特に足もとはサンダル・ブーツ・スニーカーといったカジュアルな履き物は控え、フォーマルな装いにあった靴を選ぶようにしましょう。

ここで最も注意すべきは「靴を脱いだときの足もと」です。ご祈祷のために昇殿する際、お父さまの靴下に穴やたるみがあったり、お母さまのストッキングが伝線していたりすると、せっかくのハレの姿が台無しになり、写真にも残ってしまいます。当日は新しい靴下や予備のストッキングを必ず持参してください。

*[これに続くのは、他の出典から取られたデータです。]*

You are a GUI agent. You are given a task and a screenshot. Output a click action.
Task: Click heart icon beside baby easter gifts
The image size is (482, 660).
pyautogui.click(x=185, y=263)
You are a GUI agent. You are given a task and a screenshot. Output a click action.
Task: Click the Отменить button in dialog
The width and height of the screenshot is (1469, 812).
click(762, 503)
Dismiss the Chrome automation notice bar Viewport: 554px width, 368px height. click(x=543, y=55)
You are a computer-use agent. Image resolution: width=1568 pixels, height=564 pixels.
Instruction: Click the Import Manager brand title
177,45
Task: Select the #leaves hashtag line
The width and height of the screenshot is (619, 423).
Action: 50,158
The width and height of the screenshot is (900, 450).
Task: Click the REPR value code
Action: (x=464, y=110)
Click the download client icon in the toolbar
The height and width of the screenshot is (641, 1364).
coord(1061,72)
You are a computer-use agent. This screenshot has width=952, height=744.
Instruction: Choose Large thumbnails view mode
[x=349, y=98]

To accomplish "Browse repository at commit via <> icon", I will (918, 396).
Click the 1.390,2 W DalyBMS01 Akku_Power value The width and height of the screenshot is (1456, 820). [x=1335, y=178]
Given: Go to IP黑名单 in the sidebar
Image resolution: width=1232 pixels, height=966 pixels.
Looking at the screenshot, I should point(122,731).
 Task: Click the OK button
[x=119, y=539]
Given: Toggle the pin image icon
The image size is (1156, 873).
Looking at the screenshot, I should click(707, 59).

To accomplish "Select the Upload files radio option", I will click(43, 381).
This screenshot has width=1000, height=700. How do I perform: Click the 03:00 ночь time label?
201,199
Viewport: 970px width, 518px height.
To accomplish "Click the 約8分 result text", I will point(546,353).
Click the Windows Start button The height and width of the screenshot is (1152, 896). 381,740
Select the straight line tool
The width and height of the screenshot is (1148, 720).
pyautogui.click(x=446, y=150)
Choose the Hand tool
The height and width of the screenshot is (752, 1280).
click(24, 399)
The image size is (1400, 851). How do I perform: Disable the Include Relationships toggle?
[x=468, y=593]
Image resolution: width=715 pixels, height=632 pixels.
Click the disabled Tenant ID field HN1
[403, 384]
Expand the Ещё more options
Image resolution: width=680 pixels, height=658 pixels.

また、拝殿前で撮影をおこなう場合は、帽子やサングラスを外すなど参拝時の礼節を意識し、服装全体も晴れの日にふさわしい清潔感と品格を基準に整えることが、神社の雰囲気に調和した装いにつながります。

写真撮影時の注意点

屋外でのロケーション撮影では、光沢が強すぎるスーツ素材やアクセサリーを選ぶと、太陽光を強く反射して白飛びの原因になるため注意が必要です。

また、しゃがむ・立つ・歩くといった動作も多いため、動きやすさを意識した服装を選んでおくことも大切です。

さらに、神社や境内で撮影をおこなう際は、事前に「写真撮影が可能な場所か」を確認しておくことも重要です。

撮影時は周囲の参拝者が写り込まないように注意し、混雑時には長時間場所を占有しないなど、他の参拝者への配慮を心がけましょう。

ご家族全員の調和で「七五三らしい一枚」を

七五三における親御さまの衣装は「控えめで上品な装い」を意識しながら、主役となるお子さまの晴れ着を引き立てるバランスを大切にすることがポイントです。

お父さまは清潔感と誠実さを、お母さまはやわらかさと品格を意識して衣装を選ぶことで、家族写真全体にも落ち着きのある上品な雰囲気が生まれます。

さらに、ネクタイ・バッグ・靴などの小物の色味やテイストにも統一感を持たせることで、写真全体がワンランク上の仕上がりになります。

そのうえで、履物を脱いだときの足もとを整えることや、撮影時に他の参拝者へ配慮することも大切なマナーです。

ご家族らしい装いや雰囲気を大切にしながら、笑顔あふれる七五三のひとときを、ぜひ思い出深い一枚として残してみてください。